Introduction to Machine Learning using Python

Introduction to Machine Learning using Python

As the title suggests, this article aims the newbie developers, like me, interested to be a part of this digital revolution, Data Science, who possess minimal knowledge on machine learning and Python.

What is Machine Learning?

Machine learning is the field of computational sciences and mathematics that often uses statistical techniques to give computers the ability to "learn" with data, without being programmed explicitly. It's an application of Artificial Intelligence(AI). Practically, it means, we need to feed data into an algorithm, and use it to make predictions about what might happen in the future.

The name 'machine learning' was coined in 1959 by Arthur Samuel.

In 1997, Tom Mitchell gave a definition that has proven more useful to engineering types :

“A computer program is said to learn from experience E with respect to some task T and some performance measure P, if its performance on T, as measured by P, improves with experience E.”

#### EXERCISE PROMPT
Extend the introduction to machine learning in Python, picking up right after the Tom Mitchell definition. The entries that come after this sentence aren't needed.

#### MATERIAL
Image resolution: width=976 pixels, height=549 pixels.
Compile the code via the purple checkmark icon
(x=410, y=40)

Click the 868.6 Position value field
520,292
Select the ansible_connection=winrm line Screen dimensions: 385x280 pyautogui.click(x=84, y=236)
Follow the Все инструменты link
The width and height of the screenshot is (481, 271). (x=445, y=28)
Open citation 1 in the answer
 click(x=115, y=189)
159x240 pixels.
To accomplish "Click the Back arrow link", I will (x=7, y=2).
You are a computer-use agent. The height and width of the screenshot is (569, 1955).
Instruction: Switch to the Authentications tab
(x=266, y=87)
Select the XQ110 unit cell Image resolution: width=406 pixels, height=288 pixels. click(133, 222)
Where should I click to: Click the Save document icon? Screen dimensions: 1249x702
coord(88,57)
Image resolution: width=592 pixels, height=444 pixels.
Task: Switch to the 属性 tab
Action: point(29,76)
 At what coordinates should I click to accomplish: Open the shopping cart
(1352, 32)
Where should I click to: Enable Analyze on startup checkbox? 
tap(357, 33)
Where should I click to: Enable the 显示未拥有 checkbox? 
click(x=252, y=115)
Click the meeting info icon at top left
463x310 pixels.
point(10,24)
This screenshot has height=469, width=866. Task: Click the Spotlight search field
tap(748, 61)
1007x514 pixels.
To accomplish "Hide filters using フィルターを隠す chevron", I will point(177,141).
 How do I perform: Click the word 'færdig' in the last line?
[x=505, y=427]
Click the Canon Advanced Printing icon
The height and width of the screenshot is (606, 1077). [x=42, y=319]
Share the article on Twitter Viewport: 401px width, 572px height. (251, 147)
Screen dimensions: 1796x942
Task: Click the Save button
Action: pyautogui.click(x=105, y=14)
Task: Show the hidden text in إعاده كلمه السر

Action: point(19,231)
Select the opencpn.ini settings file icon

#### THE REPLY
So if you want your program to predict, for example, traffic patterns at a busy intersection (task T), you can run it through a machine learning algorithm with data about past traffic patterns (experience E) and, if it has successfully “learned”, it will then do better at predicting future traffic patterns (performance measure P). [source : Toptal]

Among the different types of ML tasks, a crucial distinction is drawn between supervised and unsupervised learning:

Supervised machine learning: The program is “trained” on a pre-defined set of “training examples”, which then facilitate its ability to reach an accurate conclusion when given new data.

Unsupervised machine learning: The bunch of data is fed to the program and it should find patterns and relationships among the features/attributes therein.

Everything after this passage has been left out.